PROVIDED DATA: Begin
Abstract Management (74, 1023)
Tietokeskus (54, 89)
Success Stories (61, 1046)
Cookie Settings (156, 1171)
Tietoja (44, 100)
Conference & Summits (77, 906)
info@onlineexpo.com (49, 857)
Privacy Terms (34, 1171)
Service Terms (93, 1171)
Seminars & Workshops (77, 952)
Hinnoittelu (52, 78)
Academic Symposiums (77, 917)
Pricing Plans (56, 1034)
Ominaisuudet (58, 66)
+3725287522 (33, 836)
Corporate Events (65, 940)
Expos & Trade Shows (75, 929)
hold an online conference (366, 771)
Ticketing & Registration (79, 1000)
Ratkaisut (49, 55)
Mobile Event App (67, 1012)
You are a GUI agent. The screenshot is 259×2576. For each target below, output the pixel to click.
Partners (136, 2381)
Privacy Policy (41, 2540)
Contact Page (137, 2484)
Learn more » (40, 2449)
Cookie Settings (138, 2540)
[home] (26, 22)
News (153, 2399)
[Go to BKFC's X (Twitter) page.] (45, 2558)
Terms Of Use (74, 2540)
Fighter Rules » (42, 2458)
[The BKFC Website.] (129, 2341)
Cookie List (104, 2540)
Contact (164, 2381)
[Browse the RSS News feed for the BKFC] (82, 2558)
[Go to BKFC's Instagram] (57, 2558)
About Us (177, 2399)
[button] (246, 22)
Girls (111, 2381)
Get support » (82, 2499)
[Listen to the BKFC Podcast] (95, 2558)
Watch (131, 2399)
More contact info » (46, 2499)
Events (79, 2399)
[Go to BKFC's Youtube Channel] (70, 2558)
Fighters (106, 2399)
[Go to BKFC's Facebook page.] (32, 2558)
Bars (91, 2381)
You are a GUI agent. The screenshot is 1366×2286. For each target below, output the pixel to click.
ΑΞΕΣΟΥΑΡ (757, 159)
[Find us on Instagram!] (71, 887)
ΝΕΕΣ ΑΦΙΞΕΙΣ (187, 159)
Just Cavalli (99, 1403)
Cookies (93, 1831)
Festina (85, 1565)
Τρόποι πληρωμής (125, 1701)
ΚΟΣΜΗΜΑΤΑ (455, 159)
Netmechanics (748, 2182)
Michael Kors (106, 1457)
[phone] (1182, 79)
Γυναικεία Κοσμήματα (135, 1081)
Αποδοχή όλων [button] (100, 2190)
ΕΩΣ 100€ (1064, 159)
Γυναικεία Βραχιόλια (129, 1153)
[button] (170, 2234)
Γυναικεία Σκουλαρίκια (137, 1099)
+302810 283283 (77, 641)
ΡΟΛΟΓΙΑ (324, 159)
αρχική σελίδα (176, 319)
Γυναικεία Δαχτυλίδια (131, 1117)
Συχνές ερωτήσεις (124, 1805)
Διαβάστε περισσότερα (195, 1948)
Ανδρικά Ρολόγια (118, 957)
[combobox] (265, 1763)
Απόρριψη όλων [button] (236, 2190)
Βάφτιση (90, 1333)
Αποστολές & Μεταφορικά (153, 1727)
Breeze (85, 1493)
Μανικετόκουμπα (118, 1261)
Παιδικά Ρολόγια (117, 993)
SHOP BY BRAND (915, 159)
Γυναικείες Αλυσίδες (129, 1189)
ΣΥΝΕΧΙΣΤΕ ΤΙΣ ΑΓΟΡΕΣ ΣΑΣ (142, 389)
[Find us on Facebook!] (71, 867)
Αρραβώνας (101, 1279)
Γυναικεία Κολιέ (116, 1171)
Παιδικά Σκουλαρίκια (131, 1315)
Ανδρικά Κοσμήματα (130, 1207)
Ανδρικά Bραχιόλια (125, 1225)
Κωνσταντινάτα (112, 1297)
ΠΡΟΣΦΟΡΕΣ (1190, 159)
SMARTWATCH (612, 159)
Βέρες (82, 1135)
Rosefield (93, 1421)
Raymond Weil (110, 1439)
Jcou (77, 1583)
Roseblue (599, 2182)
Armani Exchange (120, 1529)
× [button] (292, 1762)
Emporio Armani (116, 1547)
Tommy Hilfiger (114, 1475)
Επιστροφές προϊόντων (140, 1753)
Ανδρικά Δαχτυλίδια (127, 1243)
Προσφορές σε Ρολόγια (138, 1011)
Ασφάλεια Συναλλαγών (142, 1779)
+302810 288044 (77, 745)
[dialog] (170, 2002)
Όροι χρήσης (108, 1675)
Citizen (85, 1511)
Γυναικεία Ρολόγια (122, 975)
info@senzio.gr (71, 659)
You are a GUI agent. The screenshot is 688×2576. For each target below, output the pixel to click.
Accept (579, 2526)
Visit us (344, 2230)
PROVIDED DATA: End
#### TASK INSTRUCTIONS
Copy out the entries above without altering a single character.

#### FINISHED EXERCISE
Abstract Management (74, 1023)
Tietokeskus (54, 89)
Success Stories (61, 1046)
Cookie Settings (156, 1171)
Tietoja (44, 100)
Conference & Summits (77, 906)
info@onlineexpo.com (49, 857)
Privacy Terms (34, 1171)
Service Terms (93, 1171)
Seminars & Workshops (77, 952)
Hinnoittelu (52, 78)
Academic Symposiums (77, 917)
Pricing Plans (56, 1034)
Ominaisuudet (58, 66)
+3725287522 (33, 836)
Corporate Events (65, 940)
Expos & Trade Shows (75, 929)
hold an online conference (366, 771)
Ticketing & Registration (79, 1000)
Ratkaisut (49, 55)
Mobile Event App (67, 1012)
You are a GUI agent. The screenshot is 259×2576. For each target below, output the pixel to click.
Partners (136, 2381)
Privacy Policy (41, 2540)
Contact Page (137, 2484)
Learn more » (40, 2449)
Cookie Settings (138, 2540)
[home] (26, 22)
News (153, 2399)
[Go to BKFC's X (Twitter) page.] (45, 2558)
Terms Of Use (74, 2540)
Fighter Rules » (42, 2458)
[The BKFC Website.] (129, 2341)
Cookie List (104, 2540)
Contact (164, 2381)
[Browse the RSS News feed for the BKFC] (82, 2558)
[Go to BKFC's Instagram] (57, 2558)
About Us (177, 2399)
[button] (246, 22)
Girls (111, 2381)
Get support » (82, 2499)
[Listen to the BKFC Podcast] (95, 2558)
Watch (131, 2399)
More contact info » (46, 2499)
Events (79, 2399)
[Go to BKFC's Youtube Channel] (70, 2558)
Fighters (106, 2399)
[Go to BKFC's Facebook page.] (32, 2558)
Bars (91, 2381)
You are a GUI agent. The screenshot is 1366×2286. For each target below, output the pixel to click.
ΑΞΕΣΟΥΑΡ (757, 159)
[Find us on Instagram!] (71, 887)
ΝΕΕΣ ΑΦΙΞΕΙΣ (187, 159)
Just Cavalli (99, 1403)
Cookies (93, 1831)
Festina (85, 1565)
Τρόποι πληρωμής (125, 1701)
ΚΟΣΜΗΜΑΤΑ (455, 159)
Netmechanics (748, 2182)
Michael Kors (106, 1457)
[phone] (1182, 79)
Γυναικεία Κοσμήματα (135, 1081)
Αποδοχή όλων [button] (100, 2190)
ΕΩΣ 100€ (1064, 159)
Γυναικεία Βραχιόλια (129, 1153)
[button] (170, 2234)
Γυναικεία Σκουλαρίκια (137, 1099)
+302810 283283 (77, 641)
ΡΟΛΟΓΙΑ (324, 159)
αρχική σελίδα (176, 319)
Γυναικεία Δαχτυλίδια (131, 1117)
Συχνές ερωτήσεις (124, 1805)
Διαβάστε περισσότερα (195, 1948)
Ανδρικά Ρολόγια (118, 957)
[combobox] (265, 1763)
Απόρριψη όλων [button] (236, 2190)
Βάφτιση (90, 1333)
Αποστολές & Μεταφορικά (153, 1727)
Breeze (85, 1493)
Μανικετόκουμπα (118, 1261)
Παιδικά Ρολόγια (117, 993)
SHOP BY BRAND (915, 159)
Γυναικείες Αλυσίδες (129, 1189)
ΣΥΝΕΧΙΣΤΕ ΤΙΣ ΑΓΟΡΕΣ ΣΑΣ (142, 389)
[Find us on Facebook!] (71, 867)
Αρραβώνας (101, 1279)
Γυναικεία Κολιέ (116, 1171)
Παιδικά Σκουλαρίκια (131, 1315)
Ανδρικά Κοσμήματα (130, 1207)
Ανδρικά Bραχιόλια (125, 1225)
Κωνσταντινάτα (112, 1297)
ΠΡΟΣΦΟΡΕΣ (1190, 159)
SMARTWATCH (612, 159)
Βέρες (82, 1135)
Rosefield (93, 1421)
Raymond Weil (110, 1439)
Jcou (77, 1583)
Roseblue (599, 2182)
Armani Exchange (120, 1529)
× [button] (292, 1762)
Emporio Armani (116, 1547)
Tommy Hilfiger (114, 1475)
Επιστροφές προϊόντων (140, 1753)
Ανδρικά Δαχτυλίδια (127, 1243)
Προσφορές σε Ρολόγια (138, 1011)
Ασφάλεια Συναλλαγών (142, 1779)
+302810 288044 (77, 745)
[dialog] (170, 2002)
Όροι χρήσης (108, 1675)
Citizen (85, 1511)
Γυναικεία Ρολόγια (122, 975)
info@senzio.gr (71, 659)
You are a GUI agent. The screenshot is 688×2576. For each target below, output the pixel to click.
Accept (579, 2526)
Visit us (344, 2230)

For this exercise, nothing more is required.